Problem set =
a - In the introduction on bonding silicon to lithium niobate, what ratio captures how effectively light is confined inside the lithium niobate?
b - Write the next part of the introduction on bonding silicon to lithium niobate, picking up after its final sentence.

Text segment =

** start **

1. Introduction

Resonant silicon photonic devices, though capable of achieving very large quality factors with wavelength-scale mode volumes, suffer from the lack of large nonlinear optical (χ⁽²⁾), piezoelectric, and electro-optic coefficients. This has led to recent research into other materials such as GaP, GaAs, and AlN which can outperform silicon in many respects [1–4]. Nonetheless, the appeal of large-scale integration with silicon photonics (and its rapidly developing toolkit as well as several foundries) leads us to consider optically nonlinear materials that can be heterogeneously integrated with high quality silicon passive structures. Lithium niobate (LN) is a technologically important ferroelectric which has some of the largest nonlinear optical coefficients found in a bulk material, and can be obtained in ample quantity and high quality as a result of the demand from the telecommunications market. Unfortunately, it is far less amenable to microfabrication techniques than silicon, and processes such as dry etching high-quality wavelength scale optical structures are difficult and non-standard. Nonetheless, ion sliced thin films of LN have been developed in the last few years [5–9] to facilitate among other things nanophotonic fabrication, and more recently, high quality chip-scale optical resonators have been demonstrated in these materials [10–14].

In a recent work on mid-infrared modulators, thin-film silicon was wafer-bonded to LN [15]. Very recently, CMOS-compatible integration of SOI photonic waveguides with LN has also been demonstrated [16]. The major advantage of this method is the ease of integration with silicon photonics. Fabrication of the silicon device layer can be accomplished at a variety of different foundries, and the back-end processing involves only a single bonding and back-etch step.

A question we address in this work is whether it is possible to effectively confine light inside LN by only patterning a top bonded silicon layer. Effectiveness is this context is judged by confinement and optical resonator decay rate, and is encapsulated in the ratio of the quality factor to optical mode volume, Q/V. We design a device which shows record large Q/V in the Si/LN material system and theoretically outline its performance characteristics and possible applications.

** end **

Data provided =
** start **

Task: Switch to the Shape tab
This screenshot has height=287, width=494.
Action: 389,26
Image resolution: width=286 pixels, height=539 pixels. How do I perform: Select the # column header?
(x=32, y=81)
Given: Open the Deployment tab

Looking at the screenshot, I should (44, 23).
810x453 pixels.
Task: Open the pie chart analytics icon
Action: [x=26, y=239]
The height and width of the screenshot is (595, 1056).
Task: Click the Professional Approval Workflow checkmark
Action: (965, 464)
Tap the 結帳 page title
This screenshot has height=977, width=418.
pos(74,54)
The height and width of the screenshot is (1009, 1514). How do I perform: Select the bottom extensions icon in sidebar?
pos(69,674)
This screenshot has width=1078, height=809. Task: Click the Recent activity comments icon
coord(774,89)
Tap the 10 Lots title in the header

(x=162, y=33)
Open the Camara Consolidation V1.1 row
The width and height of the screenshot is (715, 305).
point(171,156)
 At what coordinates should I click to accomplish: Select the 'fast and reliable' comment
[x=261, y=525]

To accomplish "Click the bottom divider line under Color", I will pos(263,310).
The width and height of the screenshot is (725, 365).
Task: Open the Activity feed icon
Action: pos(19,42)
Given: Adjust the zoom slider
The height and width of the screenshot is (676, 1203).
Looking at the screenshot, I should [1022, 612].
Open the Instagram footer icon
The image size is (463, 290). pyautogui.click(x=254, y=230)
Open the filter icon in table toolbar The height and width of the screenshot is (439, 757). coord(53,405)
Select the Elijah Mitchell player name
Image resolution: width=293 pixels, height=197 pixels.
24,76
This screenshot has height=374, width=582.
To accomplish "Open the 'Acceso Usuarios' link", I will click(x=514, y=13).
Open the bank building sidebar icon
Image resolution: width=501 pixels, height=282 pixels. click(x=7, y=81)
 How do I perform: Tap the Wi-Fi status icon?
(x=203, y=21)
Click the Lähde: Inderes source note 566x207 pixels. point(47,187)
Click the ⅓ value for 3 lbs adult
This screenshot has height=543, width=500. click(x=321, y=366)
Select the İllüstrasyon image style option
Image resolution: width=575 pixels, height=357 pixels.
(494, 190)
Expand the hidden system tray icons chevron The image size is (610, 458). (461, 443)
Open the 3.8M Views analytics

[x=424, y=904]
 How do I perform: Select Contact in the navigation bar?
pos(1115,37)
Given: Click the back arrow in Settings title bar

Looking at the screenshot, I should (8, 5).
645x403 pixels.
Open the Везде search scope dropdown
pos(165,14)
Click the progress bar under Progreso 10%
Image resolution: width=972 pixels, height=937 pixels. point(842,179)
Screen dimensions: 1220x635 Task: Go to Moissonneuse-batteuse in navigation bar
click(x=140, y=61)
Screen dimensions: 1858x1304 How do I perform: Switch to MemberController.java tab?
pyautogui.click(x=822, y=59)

** end **

Expected responses =
a - The ratio of the quality factor to the optical mode volume, Q/V.

b -
We start by introducing the Silicon/Lithium Niobate (Si/LN) platform in Section 2, and by describing some of the fabrication flow involved. In Section 3 we introduce the design steps involved in generating a cavity on this platform. We calculate the expected electro-optic coupling coefficient obtained in Section 4.

2. Si/LN platform fabrication flow

One promising platform which has recently been demonstrated is the so-called Si/LN platform. This material system consists of a thin layer of high quality crystalline silicon from an SOI wafer transferred onto a bulk LiNbO₃ wafer and is described in detail in [15]. The fabrication steps that we pursue for this process are shown in Fig. 1 and outlined below.

 

Fig. 1 (a) An SEM image of a fabricated nanobeam cavity in silicon-on-insulator bonded to LN. An enlarged image (b) shows the elliptical holes which generate the photonic band gap. (c) shows the fabrication steps for creating Si/LN platform. First, the crystalline Si device layer can be patterned using standard electron beam lithography techniques and silicon etching. The second step is room temperature bonding of the SOI wafer to the LN substrate, enabled by a surface-activating plasma treatment. Finally, the Si backside is removed (using a combination of mechanical polishing and wet or dry etching), followed by an HF dip to remove the oxide layer.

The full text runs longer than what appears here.